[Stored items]

---*---

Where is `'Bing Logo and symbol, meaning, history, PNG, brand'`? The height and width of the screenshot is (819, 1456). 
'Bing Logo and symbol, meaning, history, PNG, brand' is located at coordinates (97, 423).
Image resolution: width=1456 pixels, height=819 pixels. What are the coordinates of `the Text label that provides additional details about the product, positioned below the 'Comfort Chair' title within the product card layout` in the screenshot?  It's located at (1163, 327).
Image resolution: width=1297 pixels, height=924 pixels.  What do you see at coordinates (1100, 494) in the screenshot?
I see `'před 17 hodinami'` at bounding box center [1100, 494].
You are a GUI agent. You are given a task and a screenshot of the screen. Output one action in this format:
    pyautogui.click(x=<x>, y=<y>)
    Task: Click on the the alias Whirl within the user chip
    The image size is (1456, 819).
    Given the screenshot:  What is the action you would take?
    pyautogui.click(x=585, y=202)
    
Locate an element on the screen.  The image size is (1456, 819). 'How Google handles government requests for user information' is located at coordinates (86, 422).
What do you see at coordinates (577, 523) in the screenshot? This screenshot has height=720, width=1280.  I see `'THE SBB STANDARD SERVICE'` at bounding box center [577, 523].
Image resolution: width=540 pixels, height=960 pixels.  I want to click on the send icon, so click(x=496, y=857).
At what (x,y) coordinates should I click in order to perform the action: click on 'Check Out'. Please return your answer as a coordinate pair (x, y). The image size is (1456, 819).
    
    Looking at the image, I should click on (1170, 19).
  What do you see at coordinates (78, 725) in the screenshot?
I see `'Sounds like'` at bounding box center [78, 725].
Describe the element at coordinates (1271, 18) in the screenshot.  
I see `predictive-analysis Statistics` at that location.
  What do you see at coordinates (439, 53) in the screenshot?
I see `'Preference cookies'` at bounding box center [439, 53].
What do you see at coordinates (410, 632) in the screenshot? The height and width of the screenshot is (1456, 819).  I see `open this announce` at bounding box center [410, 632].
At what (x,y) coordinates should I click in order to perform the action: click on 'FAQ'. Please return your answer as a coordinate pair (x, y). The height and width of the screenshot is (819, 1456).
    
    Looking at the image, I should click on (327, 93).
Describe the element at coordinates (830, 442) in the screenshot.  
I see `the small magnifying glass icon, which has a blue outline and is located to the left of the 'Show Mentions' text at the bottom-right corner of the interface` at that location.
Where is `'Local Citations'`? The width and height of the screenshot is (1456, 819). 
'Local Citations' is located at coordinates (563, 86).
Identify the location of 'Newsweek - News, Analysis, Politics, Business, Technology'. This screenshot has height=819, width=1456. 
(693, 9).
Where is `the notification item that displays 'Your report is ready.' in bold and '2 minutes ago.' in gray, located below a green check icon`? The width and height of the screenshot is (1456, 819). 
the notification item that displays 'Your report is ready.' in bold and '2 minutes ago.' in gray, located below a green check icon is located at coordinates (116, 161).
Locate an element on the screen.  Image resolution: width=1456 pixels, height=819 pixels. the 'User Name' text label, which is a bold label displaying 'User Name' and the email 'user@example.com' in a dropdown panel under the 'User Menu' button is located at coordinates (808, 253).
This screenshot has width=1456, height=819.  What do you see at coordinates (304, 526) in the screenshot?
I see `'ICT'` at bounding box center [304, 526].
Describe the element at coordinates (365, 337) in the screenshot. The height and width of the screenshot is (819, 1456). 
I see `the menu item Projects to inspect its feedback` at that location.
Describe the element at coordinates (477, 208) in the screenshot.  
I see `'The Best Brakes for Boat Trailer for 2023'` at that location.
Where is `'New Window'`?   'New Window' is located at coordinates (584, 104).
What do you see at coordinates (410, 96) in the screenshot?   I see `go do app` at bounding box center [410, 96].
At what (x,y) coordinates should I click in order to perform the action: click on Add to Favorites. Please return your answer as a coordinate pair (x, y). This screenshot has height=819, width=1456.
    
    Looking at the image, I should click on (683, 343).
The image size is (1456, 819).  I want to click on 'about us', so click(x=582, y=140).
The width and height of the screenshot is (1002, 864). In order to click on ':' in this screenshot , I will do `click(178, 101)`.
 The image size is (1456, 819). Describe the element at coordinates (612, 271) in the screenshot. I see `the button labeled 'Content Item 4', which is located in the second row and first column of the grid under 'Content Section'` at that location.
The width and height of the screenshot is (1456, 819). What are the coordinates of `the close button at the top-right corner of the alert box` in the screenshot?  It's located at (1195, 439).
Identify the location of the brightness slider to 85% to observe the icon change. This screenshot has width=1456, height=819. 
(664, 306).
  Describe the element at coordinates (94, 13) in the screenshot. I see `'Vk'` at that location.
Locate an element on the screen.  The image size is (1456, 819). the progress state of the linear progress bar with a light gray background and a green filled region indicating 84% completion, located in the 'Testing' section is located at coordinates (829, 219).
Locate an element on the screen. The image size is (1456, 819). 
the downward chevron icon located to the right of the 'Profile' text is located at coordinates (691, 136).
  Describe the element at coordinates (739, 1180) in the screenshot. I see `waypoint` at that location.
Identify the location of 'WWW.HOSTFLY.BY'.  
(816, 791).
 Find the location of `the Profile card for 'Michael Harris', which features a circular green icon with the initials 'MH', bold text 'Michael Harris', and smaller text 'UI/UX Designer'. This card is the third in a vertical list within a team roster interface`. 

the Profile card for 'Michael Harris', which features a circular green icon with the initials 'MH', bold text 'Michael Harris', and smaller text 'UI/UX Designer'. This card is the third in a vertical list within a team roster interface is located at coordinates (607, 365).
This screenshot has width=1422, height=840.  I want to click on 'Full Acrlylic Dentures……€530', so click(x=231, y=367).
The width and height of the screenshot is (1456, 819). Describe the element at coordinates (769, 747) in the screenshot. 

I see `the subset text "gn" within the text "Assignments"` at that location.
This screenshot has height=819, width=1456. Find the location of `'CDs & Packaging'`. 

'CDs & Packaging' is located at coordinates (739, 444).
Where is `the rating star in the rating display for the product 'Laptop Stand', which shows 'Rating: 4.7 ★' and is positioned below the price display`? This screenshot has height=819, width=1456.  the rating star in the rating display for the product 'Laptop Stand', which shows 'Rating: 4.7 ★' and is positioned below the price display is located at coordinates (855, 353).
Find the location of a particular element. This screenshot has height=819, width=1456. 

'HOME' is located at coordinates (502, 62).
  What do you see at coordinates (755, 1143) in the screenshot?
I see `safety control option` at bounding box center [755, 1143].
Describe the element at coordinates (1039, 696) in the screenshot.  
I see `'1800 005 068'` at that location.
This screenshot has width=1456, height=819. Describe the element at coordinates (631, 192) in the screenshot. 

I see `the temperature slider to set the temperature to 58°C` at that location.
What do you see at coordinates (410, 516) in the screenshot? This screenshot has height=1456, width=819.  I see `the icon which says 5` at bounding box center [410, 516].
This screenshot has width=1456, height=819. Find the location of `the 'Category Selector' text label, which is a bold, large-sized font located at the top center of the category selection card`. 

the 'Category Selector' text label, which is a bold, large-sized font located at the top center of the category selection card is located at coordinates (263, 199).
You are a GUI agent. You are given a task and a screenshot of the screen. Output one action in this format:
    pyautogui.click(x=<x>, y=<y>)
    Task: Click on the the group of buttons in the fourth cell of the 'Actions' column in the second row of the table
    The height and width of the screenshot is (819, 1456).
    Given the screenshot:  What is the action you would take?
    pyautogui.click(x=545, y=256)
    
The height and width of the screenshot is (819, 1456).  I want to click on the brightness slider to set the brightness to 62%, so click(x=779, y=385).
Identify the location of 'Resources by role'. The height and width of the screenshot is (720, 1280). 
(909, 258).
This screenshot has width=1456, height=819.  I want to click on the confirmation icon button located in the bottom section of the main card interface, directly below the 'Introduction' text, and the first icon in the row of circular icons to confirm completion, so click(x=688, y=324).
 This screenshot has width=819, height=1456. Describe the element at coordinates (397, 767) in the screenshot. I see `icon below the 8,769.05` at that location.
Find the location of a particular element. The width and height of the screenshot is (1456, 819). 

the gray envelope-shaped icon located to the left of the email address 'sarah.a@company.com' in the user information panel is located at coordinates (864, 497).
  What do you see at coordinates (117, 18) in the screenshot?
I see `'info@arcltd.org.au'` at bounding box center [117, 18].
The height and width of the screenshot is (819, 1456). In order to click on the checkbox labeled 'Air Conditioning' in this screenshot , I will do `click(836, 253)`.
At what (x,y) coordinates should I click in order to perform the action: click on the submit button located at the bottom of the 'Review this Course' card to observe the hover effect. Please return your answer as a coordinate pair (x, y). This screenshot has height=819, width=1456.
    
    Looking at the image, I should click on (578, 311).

---*---

■ GIVEN TASK: Rewrite the records from the start through the line containing "coordinates (86, 422).", changing "GUI agent" to "desktop assistant" and leaving all else unchanged.

■ RESPONSE TO THE TASK:
Where is `'Bing Logo and symbol, meaning, history, PNG, brand'`? The height and width of the screenshot is (819, 1456). 
'Bing Logo and symbol, meaning, history, PNG, brand' is located at coordinates (97, 423).
Image resolution: width=1456 pixels, height=819 pixels. What are the coordinates of `the Text label that provides additional details about the product, positioned below the 'Comfort Chair' title within the product card layout` in the screenshot?  It's located at (1163, 327).
Image resolution: width=1297 pixels, height=924 pixels.  What do you see at coordinates (1100, 494) in the screenshot?
I see `'před 17 hodinami'` at bounding box center [1100, 494].
You are a desktop assistant. You are given a task and a screenshot of the screen. Output one action in this format:
    pyautogui.click(x=<x>, y=<y>)
    Task: Click on the the alias Whirl within the user chip
    The image size is (1456, 819).
    Given the screenshot:  What is the action you would take?
    pyautogui.click(x=585, y=202)
    
Locate an element on the screen.  The image size is (1456, 819). 'How Google handles government requests for user information' is located at coordinates (86, 422).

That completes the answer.